# 10 years old, 3x3 ~30seconds, Montreal, finding cubers



## ninjaST564 (Dec 19, 2020)

Any friend in Montreal? Lonely


----------



## Scollier (Dec 19, 2020)

Your search filter is extremely specific, but good luck!


----------



## Lilas ma (Dec 19, 2020)

Everything like u want but I'm not In Montreal


----------



## Jam88 (Dec 19, 2020)

ninjaST564 said:


> Any friend in Montreal? Lonely


Welcome!


----------



## Nir1213 (Dec 20, 2020)

im 10, but almost 11, and i average around 30 - 35, but im not in Montreal.


----------



## RiceMan_ (Dec 20, 2020)

ninjaST564 said:


> Any friend in Montreal? Lonely


Im not in Montreal but im in Ottawa (2hrs from Montreal)


----------



## CyoobietheCuber (Dec 20, 2020)

ninjaST564 said:


> Any friend in Montreal?
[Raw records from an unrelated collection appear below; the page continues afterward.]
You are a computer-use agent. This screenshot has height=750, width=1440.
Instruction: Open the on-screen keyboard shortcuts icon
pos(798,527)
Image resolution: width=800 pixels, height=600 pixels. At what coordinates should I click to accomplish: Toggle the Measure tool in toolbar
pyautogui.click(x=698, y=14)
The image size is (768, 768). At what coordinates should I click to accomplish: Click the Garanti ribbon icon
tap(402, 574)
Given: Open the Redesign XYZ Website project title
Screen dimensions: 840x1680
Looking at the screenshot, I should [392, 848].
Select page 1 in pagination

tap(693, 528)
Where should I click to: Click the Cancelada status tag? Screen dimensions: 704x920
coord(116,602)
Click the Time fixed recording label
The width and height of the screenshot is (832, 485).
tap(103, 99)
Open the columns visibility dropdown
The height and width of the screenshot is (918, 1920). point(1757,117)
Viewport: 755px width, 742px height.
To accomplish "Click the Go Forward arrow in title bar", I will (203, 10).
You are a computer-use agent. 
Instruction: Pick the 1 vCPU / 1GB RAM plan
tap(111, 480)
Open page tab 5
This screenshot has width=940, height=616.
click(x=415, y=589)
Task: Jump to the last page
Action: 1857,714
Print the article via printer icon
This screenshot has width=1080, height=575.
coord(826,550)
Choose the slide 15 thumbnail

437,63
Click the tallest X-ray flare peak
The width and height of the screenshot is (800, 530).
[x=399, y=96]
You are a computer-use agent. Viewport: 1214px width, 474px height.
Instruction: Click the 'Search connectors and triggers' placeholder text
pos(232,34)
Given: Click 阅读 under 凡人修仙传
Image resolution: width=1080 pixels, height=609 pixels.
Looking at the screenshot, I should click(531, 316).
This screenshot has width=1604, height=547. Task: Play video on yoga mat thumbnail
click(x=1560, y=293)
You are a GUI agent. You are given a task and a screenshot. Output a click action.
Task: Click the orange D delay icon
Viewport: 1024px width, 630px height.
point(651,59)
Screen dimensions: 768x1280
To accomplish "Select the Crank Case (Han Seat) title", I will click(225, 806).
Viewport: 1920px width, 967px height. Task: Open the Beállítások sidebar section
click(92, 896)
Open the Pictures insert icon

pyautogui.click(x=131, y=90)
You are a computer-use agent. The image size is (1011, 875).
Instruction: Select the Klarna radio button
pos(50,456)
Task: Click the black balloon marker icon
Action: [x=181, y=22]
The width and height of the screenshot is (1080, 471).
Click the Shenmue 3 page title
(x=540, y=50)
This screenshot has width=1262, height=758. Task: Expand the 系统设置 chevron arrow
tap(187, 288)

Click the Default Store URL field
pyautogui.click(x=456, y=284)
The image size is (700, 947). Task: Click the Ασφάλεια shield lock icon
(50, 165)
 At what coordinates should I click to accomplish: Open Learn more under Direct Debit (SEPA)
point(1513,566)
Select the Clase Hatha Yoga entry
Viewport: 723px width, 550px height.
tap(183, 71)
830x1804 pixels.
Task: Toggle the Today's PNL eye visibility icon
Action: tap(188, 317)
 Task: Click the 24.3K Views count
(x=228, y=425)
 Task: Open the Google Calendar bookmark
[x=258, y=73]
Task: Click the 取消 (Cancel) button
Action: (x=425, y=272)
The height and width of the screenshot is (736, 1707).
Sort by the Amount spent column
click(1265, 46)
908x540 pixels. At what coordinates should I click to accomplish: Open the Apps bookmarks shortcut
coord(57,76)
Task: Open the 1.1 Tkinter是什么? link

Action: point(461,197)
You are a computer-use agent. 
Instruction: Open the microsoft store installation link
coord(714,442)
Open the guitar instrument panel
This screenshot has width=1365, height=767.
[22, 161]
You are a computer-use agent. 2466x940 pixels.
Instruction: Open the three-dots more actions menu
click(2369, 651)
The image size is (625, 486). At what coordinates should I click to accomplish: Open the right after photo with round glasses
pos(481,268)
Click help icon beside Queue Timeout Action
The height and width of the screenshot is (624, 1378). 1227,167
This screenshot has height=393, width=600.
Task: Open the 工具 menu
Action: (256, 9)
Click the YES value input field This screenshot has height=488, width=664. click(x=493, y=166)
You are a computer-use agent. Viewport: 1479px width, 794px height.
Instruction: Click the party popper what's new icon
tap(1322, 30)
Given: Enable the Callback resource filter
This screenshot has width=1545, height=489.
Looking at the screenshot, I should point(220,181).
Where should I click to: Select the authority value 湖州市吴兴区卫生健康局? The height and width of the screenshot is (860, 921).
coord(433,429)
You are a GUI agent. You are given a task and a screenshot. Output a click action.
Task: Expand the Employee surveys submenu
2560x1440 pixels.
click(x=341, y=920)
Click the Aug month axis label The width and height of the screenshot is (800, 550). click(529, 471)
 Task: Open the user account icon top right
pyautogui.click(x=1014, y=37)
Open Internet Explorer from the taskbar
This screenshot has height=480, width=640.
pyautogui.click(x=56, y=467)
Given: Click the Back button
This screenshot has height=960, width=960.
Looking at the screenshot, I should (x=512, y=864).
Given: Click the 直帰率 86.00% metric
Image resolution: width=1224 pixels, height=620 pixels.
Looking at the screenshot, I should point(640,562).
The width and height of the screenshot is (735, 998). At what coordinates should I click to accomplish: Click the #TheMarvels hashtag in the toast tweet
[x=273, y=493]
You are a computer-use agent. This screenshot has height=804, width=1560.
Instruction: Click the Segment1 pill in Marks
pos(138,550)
Lonely


I have a friend in Montreal, but he’s not a cuber


----------



## ninjaST564 (Dec 21, 2020)

So many friends


----------



## qwr (Dec 21, 2020)

I'm not 10 and I'm not from Montreal but I average about 30 seconds. Does that count


----------



## Owen Morrison (Dec 21, 2020)

I'm not 10 and I am not from Montreal and I don't average 30 seconds. Does that count?


----------



## qwr (Dec 21, 2020)

Owen Morrison said:


> I'm not 10 and I am not from Montreal and I don't average 30 seconds. Does that count?


but you are a cuber so it counts


----------



## benthecuber (Dec 21, 2020)

Im 11 and i average around 30 seconds and im a cuber but i live northern USA sooooooo. Does that count?


----------